EXERCISE MATERIALS section start

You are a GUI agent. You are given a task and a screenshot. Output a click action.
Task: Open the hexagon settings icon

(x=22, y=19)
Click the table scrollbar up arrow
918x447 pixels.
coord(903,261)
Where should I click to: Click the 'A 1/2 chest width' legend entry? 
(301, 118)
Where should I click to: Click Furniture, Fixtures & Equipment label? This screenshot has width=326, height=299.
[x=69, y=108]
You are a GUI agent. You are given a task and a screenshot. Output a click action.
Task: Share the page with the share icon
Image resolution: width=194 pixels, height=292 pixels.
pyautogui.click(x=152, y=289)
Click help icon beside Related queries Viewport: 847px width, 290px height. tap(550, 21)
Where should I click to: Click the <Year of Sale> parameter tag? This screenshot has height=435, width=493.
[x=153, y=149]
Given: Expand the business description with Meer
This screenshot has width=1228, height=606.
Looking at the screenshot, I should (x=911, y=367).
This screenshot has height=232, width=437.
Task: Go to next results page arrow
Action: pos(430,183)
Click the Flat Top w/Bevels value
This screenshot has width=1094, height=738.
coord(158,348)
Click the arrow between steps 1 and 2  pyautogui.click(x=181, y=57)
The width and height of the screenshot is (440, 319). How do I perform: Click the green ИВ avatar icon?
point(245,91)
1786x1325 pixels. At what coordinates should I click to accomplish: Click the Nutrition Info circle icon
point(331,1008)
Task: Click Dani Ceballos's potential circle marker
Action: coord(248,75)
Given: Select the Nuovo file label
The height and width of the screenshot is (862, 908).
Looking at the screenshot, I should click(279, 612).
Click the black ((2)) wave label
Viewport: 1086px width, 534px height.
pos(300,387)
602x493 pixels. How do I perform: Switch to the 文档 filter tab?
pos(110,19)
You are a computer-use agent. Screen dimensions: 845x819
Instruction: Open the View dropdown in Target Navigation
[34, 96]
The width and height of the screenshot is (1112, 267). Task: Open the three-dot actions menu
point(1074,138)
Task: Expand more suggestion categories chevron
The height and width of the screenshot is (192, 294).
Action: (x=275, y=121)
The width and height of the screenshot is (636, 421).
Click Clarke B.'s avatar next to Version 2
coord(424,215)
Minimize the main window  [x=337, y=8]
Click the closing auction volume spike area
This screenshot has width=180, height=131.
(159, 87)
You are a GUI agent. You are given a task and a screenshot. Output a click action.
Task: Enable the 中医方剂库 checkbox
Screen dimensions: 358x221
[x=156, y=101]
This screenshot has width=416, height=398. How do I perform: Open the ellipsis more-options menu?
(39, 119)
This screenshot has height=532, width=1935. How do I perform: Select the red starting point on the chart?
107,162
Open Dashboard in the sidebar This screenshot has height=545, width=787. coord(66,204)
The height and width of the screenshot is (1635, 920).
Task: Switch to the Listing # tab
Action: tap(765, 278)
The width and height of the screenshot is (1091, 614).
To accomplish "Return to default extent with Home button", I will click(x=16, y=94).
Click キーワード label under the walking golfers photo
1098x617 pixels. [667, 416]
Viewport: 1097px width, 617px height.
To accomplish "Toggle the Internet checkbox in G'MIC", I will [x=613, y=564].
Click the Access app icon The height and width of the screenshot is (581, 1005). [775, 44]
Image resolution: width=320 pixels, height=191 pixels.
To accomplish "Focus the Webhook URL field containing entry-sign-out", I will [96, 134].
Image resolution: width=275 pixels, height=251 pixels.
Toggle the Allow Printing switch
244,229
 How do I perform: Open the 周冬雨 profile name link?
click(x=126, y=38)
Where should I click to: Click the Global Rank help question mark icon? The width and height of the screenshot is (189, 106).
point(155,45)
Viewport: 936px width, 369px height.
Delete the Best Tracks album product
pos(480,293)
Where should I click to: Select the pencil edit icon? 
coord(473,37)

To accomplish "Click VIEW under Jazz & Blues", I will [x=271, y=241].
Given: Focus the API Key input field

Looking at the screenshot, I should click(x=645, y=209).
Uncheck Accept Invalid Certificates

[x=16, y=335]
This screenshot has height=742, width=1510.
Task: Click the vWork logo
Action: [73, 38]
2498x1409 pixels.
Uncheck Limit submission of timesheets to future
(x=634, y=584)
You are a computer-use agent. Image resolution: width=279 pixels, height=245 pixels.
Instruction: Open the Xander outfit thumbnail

EXERCISE MATERIALS section end

ASSIGNMENT: The lines holding the word "checkbox" are the answer. Find them in the entries and copy them.

WRITTEN RESPONSE:
Task: Enable the 中医方剂库 checkbox
To accomplish "Toggle the Internet checkbox in G'MIC", I will [x=613, y=564].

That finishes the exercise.